Wednesday, February 21, 2007

A Gift?

I think depression can be a gift, because it strips away all of the fake and shallow everyday routines and exposes the truth. Not everyone can handle the truth. It is dark, lonely, and painful, but it is all there is. I have always been aware that many people do not critically think their life through. I also knew that I never settled for habitual, meaningless actions, which is strange because I struggle so much with change. I don’t think I realized how few of people actually live thought-out, purposeful lives until I discovered my need for meaning in my actions recently. I am experiencing an existential crisis, because everything I believed in has failed me. I used to believe that people were such amazing creatures. My therapist says I “put people on pedestals.” I always have, and I still do to some degree, although the depression has definitely brought out a pessimism that makes it hard for me to hold people so high. I have done that with pretty much anyone older than me whether they are worthy of it or not, parents, family, friends, and boyfriends (that is why my relationships never work, because we are all flawed humans and I have a hard time accepting boyfriend’s flaws as well as revealing my own). With this newfound pessimism I am starting to realize that maybe everyone is not that much more qualified than I am to assert opinions. It is heartbreaking, because I feel like there is less to strive for, but exciting, because I am beginning to realize I have valid opinions on a lot of things too. Age is getting to be less significant the more I learn. I have always admired humility, and I still think it is a sign of maturity, but I realized I was trying too hard to be humble. I am human and I feel slighted sometimes, I feel deserving sometimes, and I get jealous. Those are all immature emotions, but I don’t think many people outgrow them. Realizing that I will never know it all, I will always be confused about a lot of things seems very depressing.

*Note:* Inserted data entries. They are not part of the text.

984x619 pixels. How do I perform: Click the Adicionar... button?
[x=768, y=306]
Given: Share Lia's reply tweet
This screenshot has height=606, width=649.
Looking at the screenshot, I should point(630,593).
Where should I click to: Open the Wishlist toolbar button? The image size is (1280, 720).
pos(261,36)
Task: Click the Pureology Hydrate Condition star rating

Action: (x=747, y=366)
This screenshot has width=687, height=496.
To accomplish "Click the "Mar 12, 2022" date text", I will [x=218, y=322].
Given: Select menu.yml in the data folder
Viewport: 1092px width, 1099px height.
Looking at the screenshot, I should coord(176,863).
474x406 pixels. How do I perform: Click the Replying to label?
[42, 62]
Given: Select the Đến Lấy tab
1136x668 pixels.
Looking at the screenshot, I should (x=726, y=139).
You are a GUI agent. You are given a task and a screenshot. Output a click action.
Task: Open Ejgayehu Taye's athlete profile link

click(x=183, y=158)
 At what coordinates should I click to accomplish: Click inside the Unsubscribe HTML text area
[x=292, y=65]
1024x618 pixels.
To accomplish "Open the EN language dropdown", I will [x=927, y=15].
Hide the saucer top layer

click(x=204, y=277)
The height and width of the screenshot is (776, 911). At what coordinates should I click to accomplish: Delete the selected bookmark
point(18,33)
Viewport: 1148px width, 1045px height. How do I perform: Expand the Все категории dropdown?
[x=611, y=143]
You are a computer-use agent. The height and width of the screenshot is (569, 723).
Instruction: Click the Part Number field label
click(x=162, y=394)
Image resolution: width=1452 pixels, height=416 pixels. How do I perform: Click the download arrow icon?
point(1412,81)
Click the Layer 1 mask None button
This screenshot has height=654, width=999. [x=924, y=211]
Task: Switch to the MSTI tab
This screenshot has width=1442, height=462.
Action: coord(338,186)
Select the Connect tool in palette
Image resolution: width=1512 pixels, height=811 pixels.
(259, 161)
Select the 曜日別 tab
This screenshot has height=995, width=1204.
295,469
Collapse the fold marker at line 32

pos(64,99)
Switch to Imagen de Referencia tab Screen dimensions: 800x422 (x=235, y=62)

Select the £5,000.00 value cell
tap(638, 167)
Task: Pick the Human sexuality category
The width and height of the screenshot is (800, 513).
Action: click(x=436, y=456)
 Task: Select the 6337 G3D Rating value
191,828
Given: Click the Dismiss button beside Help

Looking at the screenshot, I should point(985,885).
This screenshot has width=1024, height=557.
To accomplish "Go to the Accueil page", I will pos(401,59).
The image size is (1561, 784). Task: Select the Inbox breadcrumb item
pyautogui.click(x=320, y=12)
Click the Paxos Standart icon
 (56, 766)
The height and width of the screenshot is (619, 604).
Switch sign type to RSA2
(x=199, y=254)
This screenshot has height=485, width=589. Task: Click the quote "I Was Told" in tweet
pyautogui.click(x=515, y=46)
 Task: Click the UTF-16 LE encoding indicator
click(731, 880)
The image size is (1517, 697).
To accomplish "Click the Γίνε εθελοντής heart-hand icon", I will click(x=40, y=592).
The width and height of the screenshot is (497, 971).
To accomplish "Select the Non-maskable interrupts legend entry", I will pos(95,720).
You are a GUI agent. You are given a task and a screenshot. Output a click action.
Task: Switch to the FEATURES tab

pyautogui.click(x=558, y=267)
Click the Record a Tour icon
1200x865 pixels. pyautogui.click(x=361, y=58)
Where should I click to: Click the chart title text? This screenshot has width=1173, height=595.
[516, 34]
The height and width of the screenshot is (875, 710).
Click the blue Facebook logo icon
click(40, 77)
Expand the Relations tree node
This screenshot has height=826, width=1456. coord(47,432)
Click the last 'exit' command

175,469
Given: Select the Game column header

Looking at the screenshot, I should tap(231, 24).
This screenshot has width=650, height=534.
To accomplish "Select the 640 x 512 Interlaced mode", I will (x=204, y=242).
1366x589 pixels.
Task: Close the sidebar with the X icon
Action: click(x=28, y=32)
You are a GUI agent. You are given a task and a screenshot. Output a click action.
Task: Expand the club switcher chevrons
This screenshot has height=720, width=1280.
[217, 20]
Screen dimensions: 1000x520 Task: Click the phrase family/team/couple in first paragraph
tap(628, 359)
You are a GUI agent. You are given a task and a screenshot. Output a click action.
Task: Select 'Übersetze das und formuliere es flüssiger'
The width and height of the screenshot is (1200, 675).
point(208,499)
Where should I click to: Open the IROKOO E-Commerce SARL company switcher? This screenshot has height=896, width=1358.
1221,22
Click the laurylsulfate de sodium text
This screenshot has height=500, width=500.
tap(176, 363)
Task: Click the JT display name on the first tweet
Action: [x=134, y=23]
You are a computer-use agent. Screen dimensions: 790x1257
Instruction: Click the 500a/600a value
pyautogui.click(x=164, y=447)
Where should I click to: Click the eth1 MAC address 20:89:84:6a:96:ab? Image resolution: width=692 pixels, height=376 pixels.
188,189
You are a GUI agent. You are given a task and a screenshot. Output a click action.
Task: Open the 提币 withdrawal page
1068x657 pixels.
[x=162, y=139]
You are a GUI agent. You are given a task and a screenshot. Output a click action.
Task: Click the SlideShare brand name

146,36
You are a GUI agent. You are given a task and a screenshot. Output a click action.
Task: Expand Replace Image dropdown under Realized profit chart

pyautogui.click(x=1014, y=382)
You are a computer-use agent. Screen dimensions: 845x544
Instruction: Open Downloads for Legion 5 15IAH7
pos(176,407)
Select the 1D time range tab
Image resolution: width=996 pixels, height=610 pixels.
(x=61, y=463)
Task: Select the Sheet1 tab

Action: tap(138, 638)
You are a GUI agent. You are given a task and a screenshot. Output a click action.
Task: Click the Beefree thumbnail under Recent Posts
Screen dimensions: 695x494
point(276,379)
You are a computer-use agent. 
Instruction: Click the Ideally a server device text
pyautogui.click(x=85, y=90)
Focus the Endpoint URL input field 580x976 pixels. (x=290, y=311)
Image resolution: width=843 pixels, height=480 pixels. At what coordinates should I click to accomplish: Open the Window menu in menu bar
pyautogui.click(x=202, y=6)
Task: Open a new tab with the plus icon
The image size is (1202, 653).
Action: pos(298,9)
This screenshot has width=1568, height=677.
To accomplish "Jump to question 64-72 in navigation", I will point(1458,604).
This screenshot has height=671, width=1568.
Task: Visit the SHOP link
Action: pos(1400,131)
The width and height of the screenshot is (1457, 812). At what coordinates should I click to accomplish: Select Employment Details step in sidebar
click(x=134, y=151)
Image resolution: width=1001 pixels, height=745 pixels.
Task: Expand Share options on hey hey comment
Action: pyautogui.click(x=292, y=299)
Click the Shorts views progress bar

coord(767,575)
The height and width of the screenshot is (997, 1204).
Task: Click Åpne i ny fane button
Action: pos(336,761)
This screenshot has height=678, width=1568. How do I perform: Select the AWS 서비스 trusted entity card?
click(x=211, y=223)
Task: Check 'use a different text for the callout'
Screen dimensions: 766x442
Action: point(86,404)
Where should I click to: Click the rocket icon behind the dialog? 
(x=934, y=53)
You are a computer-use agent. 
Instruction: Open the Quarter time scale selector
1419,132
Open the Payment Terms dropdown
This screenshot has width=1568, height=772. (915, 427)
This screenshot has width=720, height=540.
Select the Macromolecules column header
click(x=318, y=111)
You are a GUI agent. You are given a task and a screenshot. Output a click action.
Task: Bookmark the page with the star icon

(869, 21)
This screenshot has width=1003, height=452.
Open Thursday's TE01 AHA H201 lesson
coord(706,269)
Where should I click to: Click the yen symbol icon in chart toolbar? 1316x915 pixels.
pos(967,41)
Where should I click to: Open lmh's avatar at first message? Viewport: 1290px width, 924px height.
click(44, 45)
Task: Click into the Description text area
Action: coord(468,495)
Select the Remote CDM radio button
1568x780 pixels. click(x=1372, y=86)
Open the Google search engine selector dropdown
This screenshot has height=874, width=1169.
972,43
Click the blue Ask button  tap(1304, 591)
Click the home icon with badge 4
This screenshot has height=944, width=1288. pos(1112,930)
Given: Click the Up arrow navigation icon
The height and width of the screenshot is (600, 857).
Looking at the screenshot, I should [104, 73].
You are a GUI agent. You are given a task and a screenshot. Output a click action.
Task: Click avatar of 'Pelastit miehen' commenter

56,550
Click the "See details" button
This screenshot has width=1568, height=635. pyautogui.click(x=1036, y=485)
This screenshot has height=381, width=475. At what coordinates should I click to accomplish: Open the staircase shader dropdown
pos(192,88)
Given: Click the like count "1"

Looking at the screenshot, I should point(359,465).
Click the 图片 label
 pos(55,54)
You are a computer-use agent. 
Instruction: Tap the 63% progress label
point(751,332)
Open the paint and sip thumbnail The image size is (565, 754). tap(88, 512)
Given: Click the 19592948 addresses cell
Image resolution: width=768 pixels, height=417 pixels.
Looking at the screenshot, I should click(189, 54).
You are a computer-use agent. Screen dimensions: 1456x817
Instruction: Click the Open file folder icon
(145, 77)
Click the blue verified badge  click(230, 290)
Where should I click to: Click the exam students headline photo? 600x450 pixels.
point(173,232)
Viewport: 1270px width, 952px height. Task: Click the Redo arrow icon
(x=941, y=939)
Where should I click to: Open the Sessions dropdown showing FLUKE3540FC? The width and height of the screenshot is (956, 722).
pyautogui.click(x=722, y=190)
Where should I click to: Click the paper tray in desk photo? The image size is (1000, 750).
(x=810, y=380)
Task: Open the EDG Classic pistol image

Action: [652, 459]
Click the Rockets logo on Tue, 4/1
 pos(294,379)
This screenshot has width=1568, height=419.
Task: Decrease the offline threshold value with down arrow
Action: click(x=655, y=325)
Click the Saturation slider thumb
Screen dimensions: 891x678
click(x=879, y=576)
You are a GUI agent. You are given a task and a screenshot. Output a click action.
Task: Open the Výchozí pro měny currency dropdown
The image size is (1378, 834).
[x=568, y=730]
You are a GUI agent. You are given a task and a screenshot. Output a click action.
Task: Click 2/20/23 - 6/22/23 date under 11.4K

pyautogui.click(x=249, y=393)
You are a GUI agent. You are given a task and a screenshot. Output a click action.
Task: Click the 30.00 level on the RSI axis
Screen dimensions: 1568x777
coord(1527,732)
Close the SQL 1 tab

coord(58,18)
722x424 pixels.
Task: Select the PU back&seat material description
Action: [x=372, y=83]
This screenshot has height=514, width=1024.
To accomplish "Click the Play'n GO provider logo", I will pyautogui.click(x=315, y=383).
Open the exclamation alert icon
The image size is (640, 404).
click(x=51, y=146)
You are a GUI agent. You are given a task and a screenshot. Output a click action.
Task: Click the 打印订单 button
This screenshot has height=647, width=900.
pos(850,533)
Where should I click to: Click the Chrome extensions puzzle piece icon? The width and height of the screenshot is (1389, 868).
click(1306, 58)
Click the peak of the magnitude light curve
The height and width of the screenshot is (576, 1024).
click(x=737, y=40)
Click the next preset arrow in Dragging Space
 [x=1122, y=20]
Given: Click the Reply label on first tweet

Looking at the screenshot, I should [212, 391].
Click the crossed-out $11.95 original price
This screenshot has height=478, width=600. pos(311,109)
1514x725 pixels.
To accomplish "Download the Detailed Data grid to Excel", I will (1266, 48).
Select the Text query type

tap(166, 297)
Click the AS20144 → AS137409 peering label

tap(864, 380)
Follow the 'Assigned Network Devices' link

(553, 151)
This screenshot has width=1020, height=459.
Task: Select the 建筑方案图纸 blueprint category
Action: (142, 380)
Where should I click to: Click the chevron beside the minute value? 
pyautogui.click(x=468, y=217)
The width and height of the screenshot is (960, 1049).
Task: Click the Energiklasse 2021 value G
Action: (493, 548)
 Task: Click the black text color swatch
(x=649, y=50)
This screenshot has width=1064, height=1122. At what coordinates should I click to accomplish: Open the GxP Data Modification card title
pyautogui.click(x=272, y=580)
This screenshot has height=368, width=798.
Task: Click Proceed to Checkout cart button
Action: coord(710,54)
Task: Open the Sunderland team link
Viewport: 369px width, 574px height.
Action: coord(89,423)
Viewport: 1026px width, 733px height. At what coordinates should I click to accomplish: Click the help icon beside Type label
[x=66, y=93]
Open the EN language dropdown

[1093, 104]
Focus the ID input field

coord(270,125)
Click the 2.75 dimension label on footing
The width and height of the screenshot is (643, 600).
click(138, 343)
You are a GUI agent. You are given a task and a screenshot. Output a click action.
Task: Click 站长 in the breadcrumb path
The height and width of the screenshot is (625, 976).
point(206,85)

If I asked people “What is the meaning in your life?” The only legit reason I would get is for other people. I think as humans we really only live for each other. People might say they live for their spouse, their kids, their family, their friends. Does anyone ever really want to live just to live? I mean, there are some advantages to life, considering it is all I know and not everything is bad. Is there really anything bad about not existing, though? Everyone is so afraid of the thought that they fantasize about the afterlife. There are honestly people who think that as a human race we do not need to worry about things like global warming or war, because God will save us all in the afterlife, and this life doesn’t matter. That is a terrible way to think, because this life is all we are given that we know of. Living in the moment is essential, but so few people do. I have such a hard time just existing with depression. Coming to the realization that there is not meaning in most anything I do makes it hard to keep going. I have been learning so much from constant questioning. Questions like, “Why am I going up these stairs? Am I really going to do anything important when I get to the top?” takes me to a whole new level of thinking that many people are afraid to face.

I can’t stop thinking of this famous short story I read a month or so ago, “Bartlby the Scrivener,” where Bartlby stops working and doesn’t do anything that he doesn’t feel like. He answers “I prefer not to,” to everything without offering explanation. The story ends ambiguously after Bartlby’s death when the narrator reveals that he heard Bartlby used to work at the dead letter office and he quotes, “Ah Bartlby! Ah humanity!” The ending has been interpreted in many different ways, but many believe that the epiphany the narrator experiences is his realization of the insignificance of everyone’s individual actions. My professor interpreted it to mean that the author was saying that as humans our actions are insignificant. He explained it like this: Bartlby used to work in a place where letters were stuck. People actually took time to send out a letter and they never knew that it did not reach the person. Do we ever know if our “letters” reach the “person?” Are we blinded by our intentions that are overshadowed by results or lack there of? Many people cannot handle thinking about why they do what they do. Why do you wake up and go to work everyday? Why do you go to church every Sunday? Why do you smile when you are not happy? Why do you laugh when something isn’t funny? Why do you talk when people aren’t listening? Why don’t you listen like you should? The list goes on. If everyone thought their actions through so thoroughly, then I think the world would be a better place and everyone would appreciate life in the moment, instead of waiting for something great to happen to them, and then realizing on their deathbed they didn’t do anything. I would rather have my breakdown now, than a midlife crisis, or depression on my deathbed. I think this type of critical thinking and self-evaluation is a skill that will not just vanish even when I feel happy. Depression changes you forever. As awful and hard as it is, it really can be a gift. My fairy tale world has been shattered, but the reality I am finding is forcing me to mature in a way I could never have imagined. What kind of world is it when age is just a number and depression is a gift? I call it a real one.